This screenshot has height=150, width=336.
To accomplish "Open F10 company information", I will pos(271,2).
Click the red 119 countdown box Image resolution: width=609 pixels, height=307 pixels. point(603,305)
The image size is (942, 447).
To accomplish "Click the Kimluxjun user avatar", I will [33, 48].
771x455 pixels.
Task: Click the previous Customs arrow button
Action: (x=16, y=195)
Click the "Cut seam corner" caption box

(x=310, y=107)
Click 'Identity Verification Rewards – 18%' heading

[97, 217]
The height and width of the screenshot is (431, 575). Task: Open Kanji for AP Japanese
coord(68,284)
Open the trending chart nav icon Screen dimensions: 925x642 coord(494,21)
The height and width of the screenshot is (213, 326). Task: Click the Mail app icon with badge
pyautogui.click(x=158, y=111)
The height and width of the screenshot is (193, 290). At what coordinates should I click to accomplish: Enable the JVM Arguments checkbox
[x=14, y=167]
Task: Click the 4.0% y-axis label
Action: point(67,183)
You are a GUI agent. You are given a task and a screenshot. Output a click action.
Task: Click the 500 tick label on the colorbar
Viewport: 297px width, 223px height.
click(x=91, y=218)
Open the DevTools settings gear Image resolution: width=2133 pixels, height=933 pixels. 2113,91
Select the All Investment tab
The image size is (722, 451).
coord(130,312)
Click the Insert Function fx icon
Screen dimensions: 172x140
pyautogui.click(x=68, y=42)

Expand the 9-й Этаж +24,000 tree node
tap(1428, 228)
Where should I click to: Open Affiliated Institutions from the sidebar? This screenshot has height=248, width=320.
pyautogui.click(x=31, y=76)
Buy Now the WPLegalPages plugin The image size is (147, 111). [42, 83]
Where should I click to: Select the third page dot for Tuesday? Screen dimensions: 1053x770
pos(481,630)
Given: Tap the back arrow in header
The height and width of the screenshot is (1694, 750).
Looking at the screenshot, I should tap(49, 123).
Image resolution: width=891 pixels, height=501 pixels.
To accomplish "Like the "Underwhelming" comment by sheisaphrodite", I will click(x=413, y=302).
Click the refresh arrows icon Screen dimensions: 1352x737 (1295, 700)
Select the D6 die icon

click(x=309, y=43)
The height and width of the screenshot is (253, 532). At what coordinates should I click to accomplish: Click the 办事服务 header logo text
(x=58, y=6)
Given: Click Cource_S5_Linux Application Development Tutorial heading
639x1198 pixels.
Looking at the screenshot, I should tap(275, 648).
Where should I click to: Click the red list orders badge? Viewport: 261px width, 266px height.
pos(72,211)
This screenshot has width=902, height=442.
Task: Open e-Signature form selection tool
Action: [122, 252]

***

Render everything in the records above from the line containing "Where should I click to: Open" down to the line containing "Buy Now the" as a JSON list of strings, one string per line, with blank lines left out.

[
  "Where should I click to: Open Affiliated Institutions from the sidebar? This screenshot has height=248, width=320.",
  "pyautogui.click(x=31, y=76)",
  "Buy Now the WPLegalPages plugin The image size is (147, 111). [42, 83]"
]